Well, I finally have a job … sort of. I mean, it is a job, but it’s technically part-time and it only lasts until September 16, which means that even as I’m doing this job, I will continue job-hunting. Not to mention now, apartment hunting. And maybe one of these days soon, I’ll actually get all personal and shit and write the big long post that is a combined expression of frustration and big screeching cry of, “HELP!”

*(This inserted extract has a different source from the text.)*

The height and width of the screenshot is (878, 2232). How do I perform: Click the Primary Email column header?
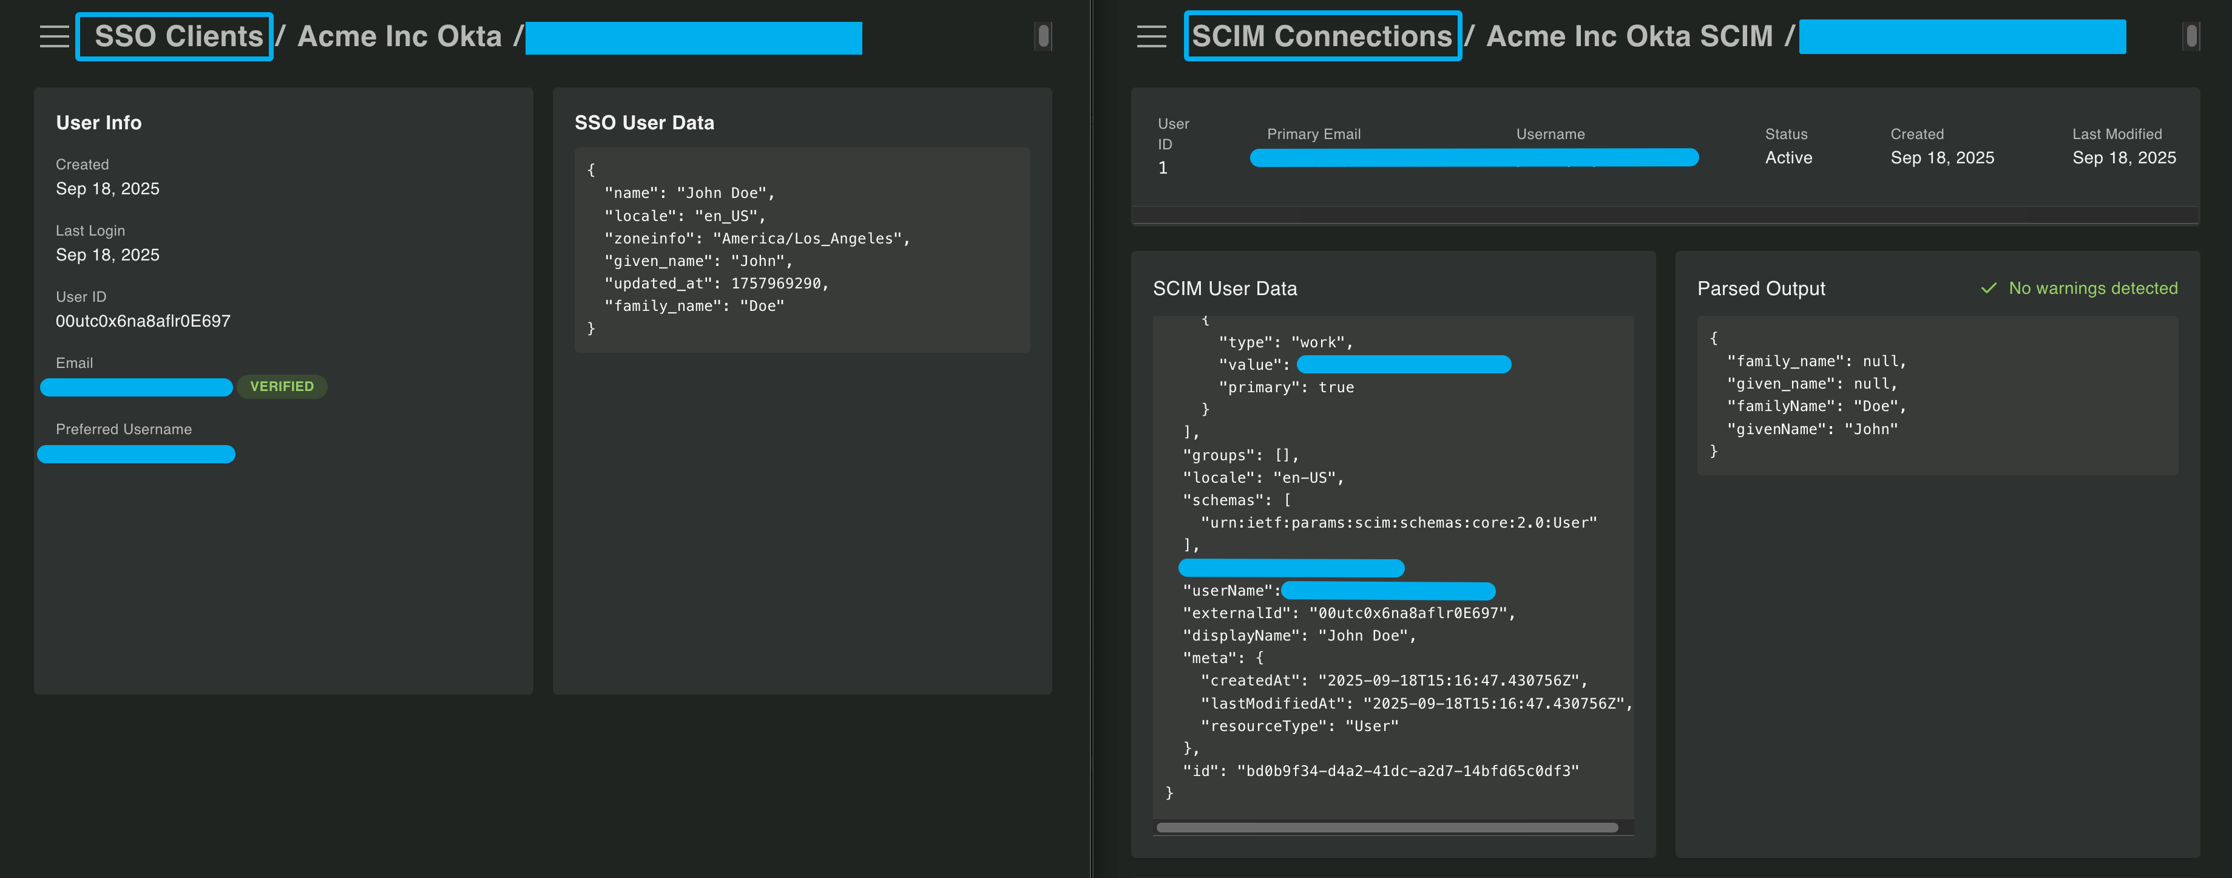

But not right now. Still, some work is better than no work, and hopefully one of the other, more-permanent things I’ve got on the lukewarm hot plate (I wouldn’t want to call it a back-, side- or front-burner) will come through and get me going come mid-September. For now, I must refrain from taking stupid 8-10 hour Fred & Ginger breaks and really focus on organizing my shit and actually being productive with all the things I’m trying to juggle. To get all Franklin-Covey on your ass: managing the “important and urgent,” the “important but not urgent,” the “unimportant but necessary and urgent” and even the “unimportant but necessary but not urgent.”

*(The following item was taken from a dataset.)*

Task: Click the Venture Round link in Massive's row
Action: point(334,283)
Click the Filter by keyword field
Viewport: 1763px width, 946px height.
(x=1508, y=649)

To show how magnificently I manage my time per the above categories, I now present you with some examples of my stupidly paying the most attention to the last of those:

  • The New York Film Festival has announced the full line-up for the 43rd edition running from Sept. 23 through Oct. 9, and happy frigging birthday to me! (OK, my birthday is actually a couple days before the fest, but … oh wait … Happy birthday to Lily!) What an amazing looking lineup, even if there are, surprisingly, no Latin American entries. I’m not sure how the hell I’ll figure out how to get to everything I’m going to want to, but I’ll have to try. I won’t bother highlighting the highlights — there are so many. As usual, indieWIRE has a great overview. And if you’re Asian-cinema-dumb like me (meaning you love it but still don’t really know enough about it) you will want to check-out resident expert Filmbrain’s take on the lineup. He seems relatively giddy.

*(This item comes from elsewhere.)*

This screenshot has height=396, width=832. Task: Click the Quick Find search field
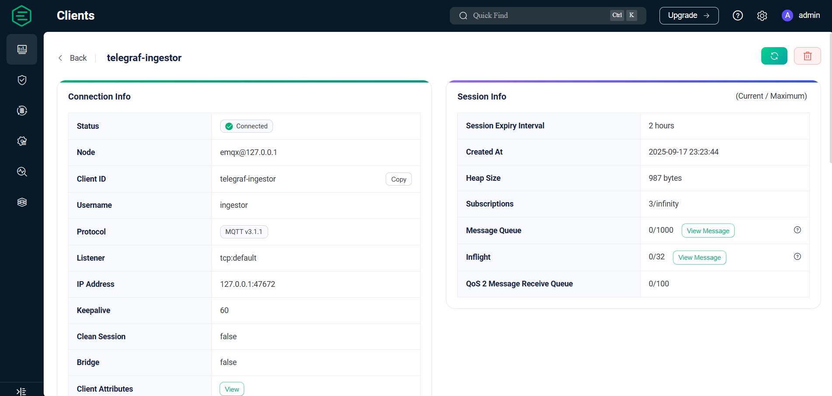click(x=533, y=15)
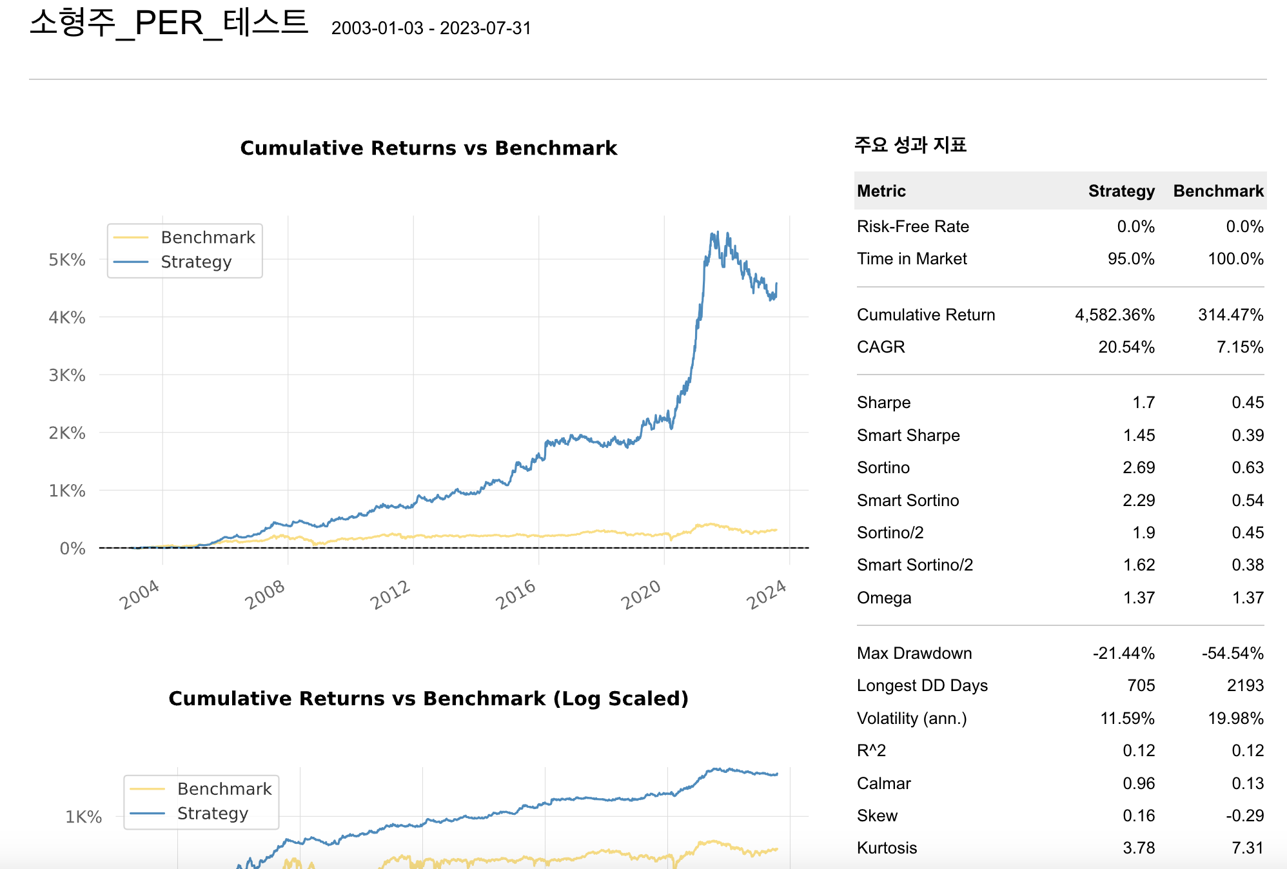Click the Max Drawdown metric label
This screenshot has height=869, width=1287.
(914, 653)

  • I was super-excited to read that FX has re-upped Morgan Spurlock’s show 30 Days for another season. I had my doubts about the show before seeing it because while I enjoyed Super Size Me, I didn’t think it was actually that great a film, and the thought of seeing Spurlock repeatedly do similar experiments sounded tiring. But the fact is, 30 Days is absolutely perfect television fodder in the “serious” reality show mode, and Spurlock, while involved in every episode on a narrative level, was only the actual participant in the first episode. I saw five of the six episodes, and with one exception (the very last one where a mother decides to become a “binge drinker” to help teach her daughter why that’s bad — it kind of didn’t work, it in the episode or for me), each episode was very good-to-excellent. The show’s potential flaw, however, is in the casting, most exemplified in another episode where two city-dweller/club-goers went to live for a month in a self-sustaining “green” community — meaning they sustain themselves with all natural, biodegradable products and even manufacture their own power; no outside electricity, gas or water is utilized. The two subjects really weren’t open enough to the experience, and that made this episode another experiment that almost didn’t work.

    Still, the premise of the show is fantastic and really not tired at all as long as the subject matter and people involved are interesting. I was sad to see there had only been six episodes produced because I looked forward to it each week, and it’s good to know it’s coming back. Now if only MTV would also get to making more episodes of MADE — but that’s for another post.